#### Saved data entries
::::::

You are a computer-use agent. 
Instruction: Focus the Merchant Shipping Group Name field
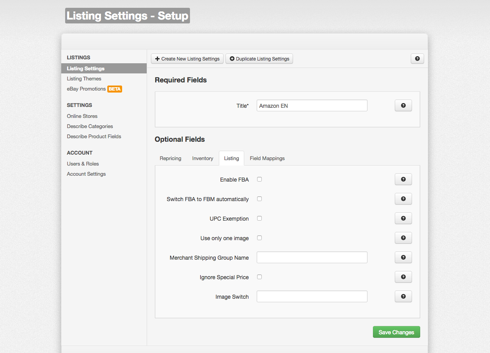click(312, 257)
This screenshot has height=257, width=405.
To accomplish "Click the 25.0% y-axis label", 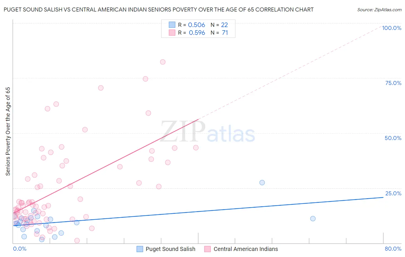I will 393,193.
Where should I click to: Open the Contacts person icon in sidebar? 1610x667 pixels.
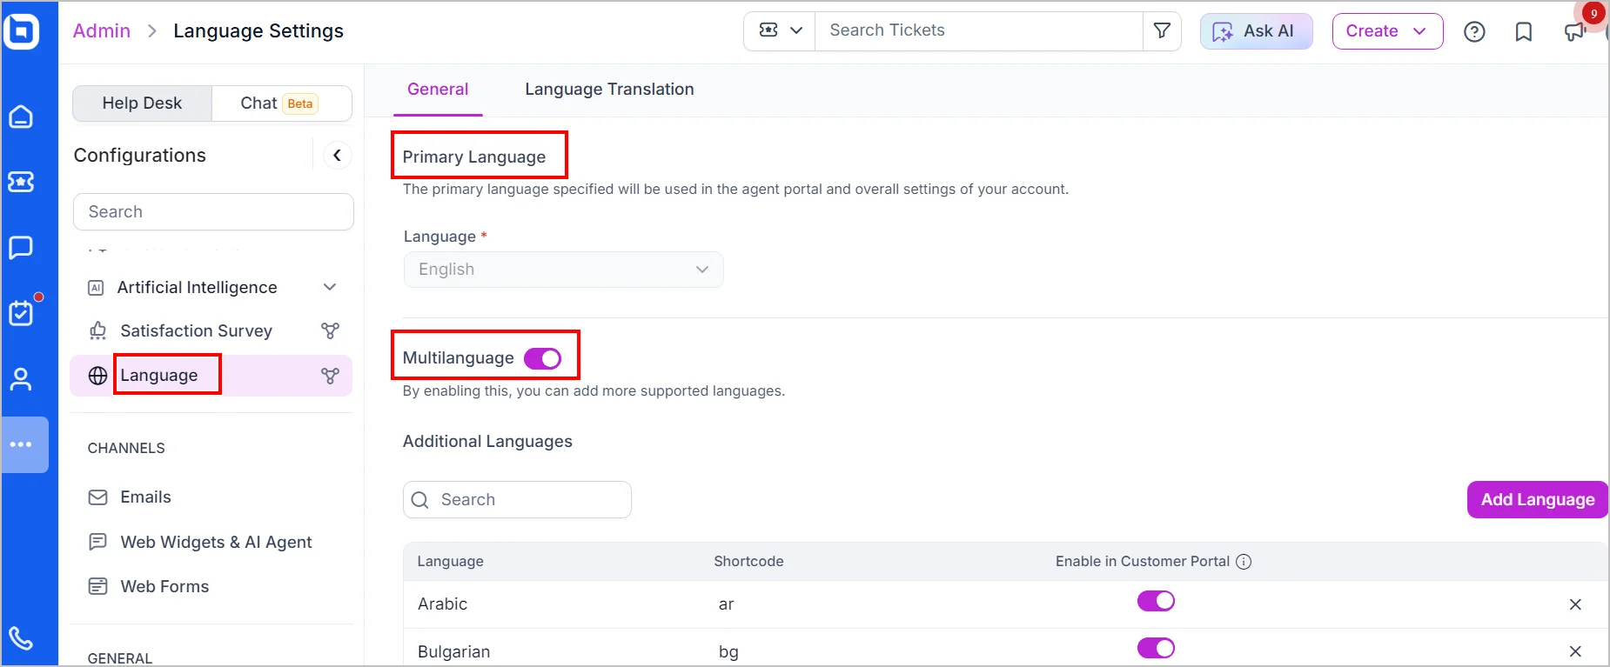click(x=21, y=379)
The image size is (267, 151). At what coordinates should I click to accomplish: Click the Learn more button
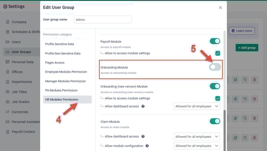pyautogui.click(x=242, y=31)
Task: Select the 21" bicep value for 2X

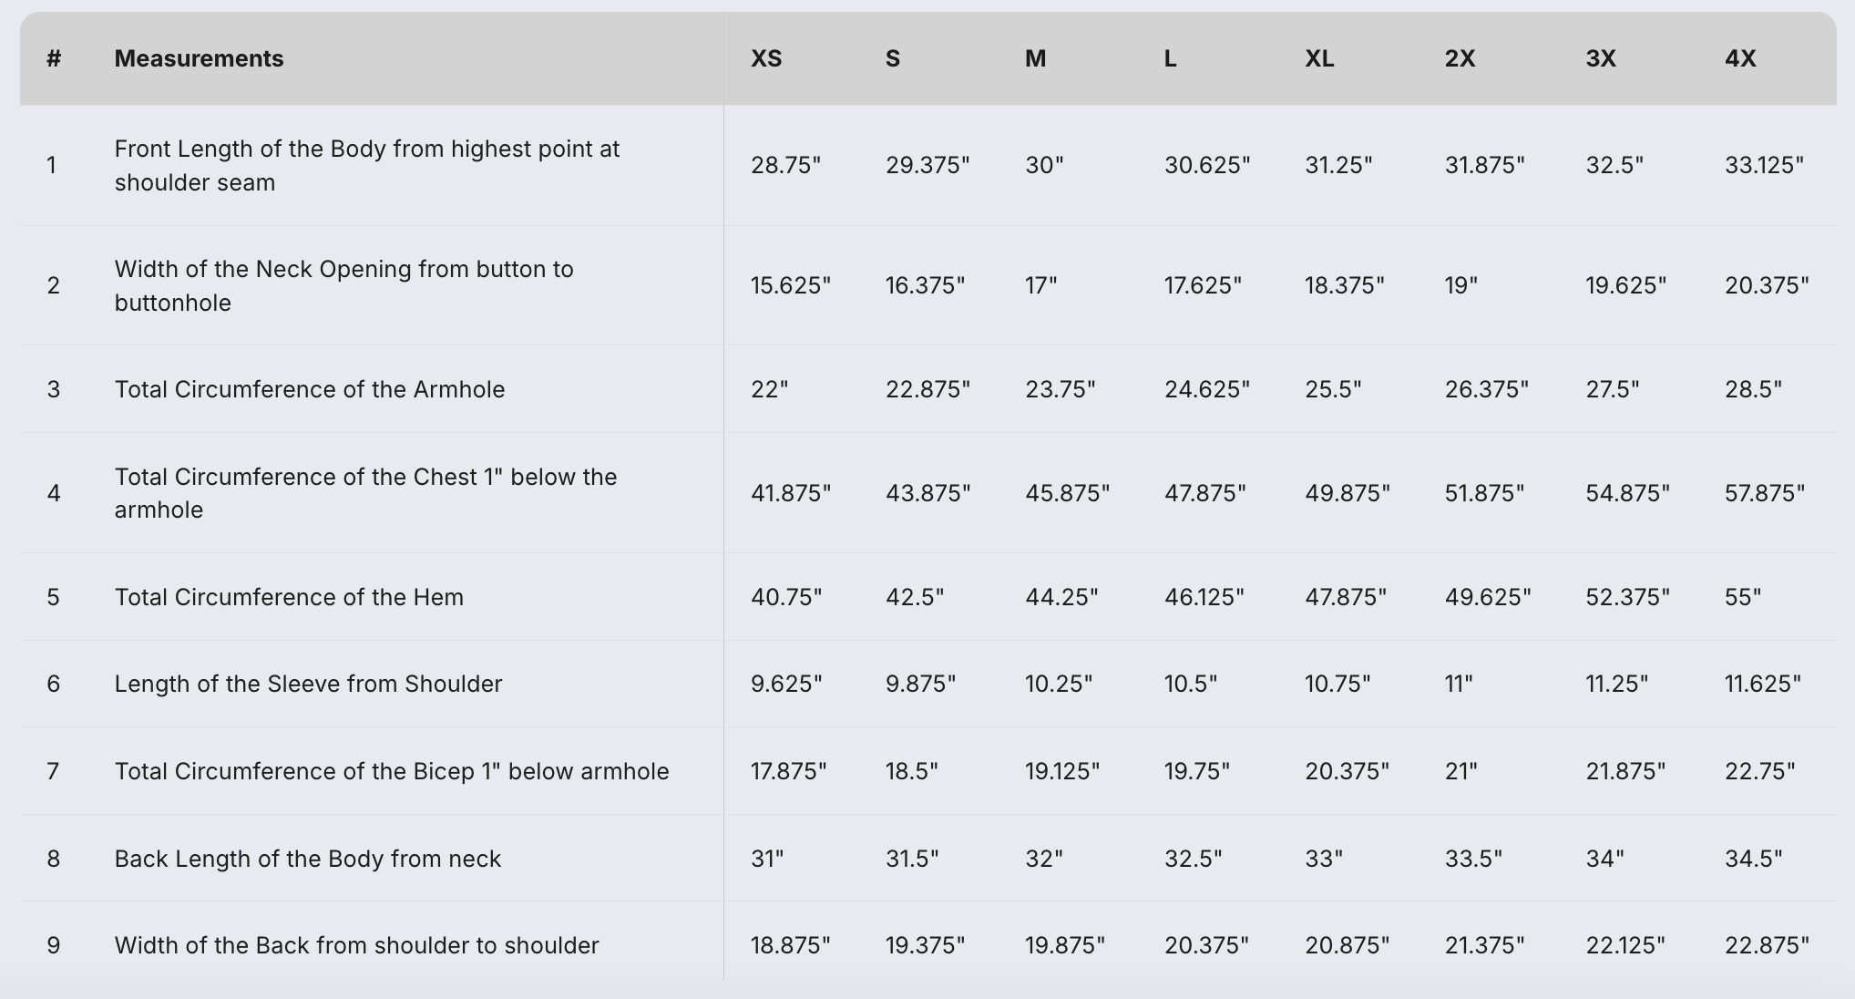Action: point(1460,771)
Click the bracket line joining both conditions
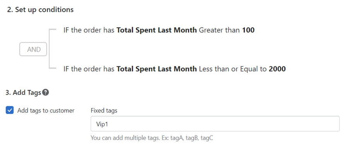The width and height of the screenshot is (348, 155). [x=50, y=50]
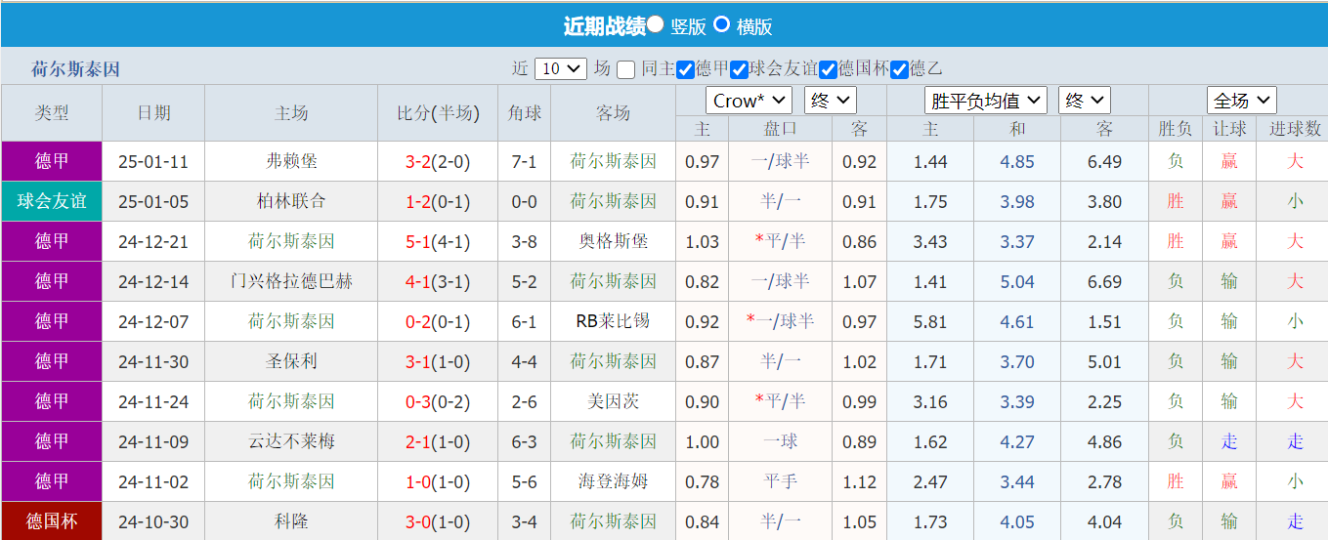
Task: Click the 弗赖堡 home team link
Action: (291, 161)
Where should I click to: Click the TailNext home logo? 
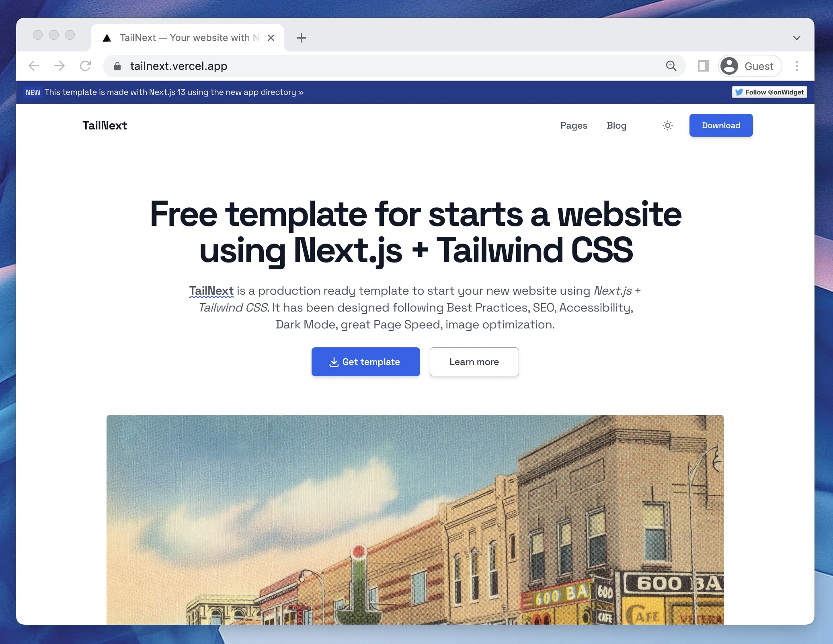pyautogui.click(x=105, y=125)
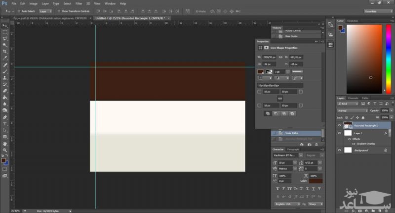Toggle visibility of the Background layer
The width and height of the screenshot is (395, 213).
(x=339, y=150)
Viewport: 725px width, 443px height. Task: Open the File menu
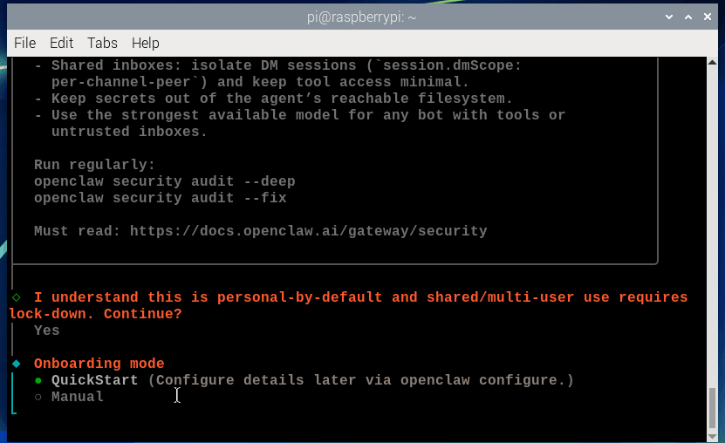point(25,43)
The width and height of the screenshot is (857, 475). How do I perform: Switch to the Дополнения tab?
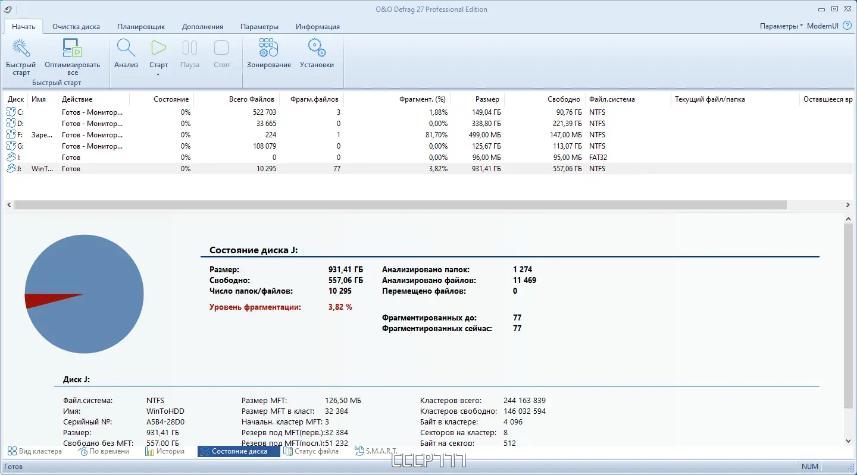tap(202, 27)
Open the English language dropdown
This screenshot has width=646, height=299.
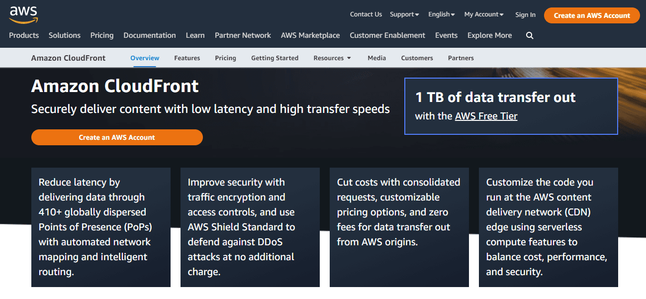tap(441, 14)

::::::

#### HOW TO COMPLETE THIS TASK
A word-for-word copy of the lines from the one containing "The width and height of the screenshot is (857, 475)." through the last line of the records is what is wanted, without pictures and without any other line.

#### RESULT OF THE EXERCISE
The width and height of the screenshot is (857, 475). How do I perform: Switch to the Дополнения tab?
tap(202, 27)
Open the English language dropdown
This screenshot has width=646, height=299.
tap(441, 14)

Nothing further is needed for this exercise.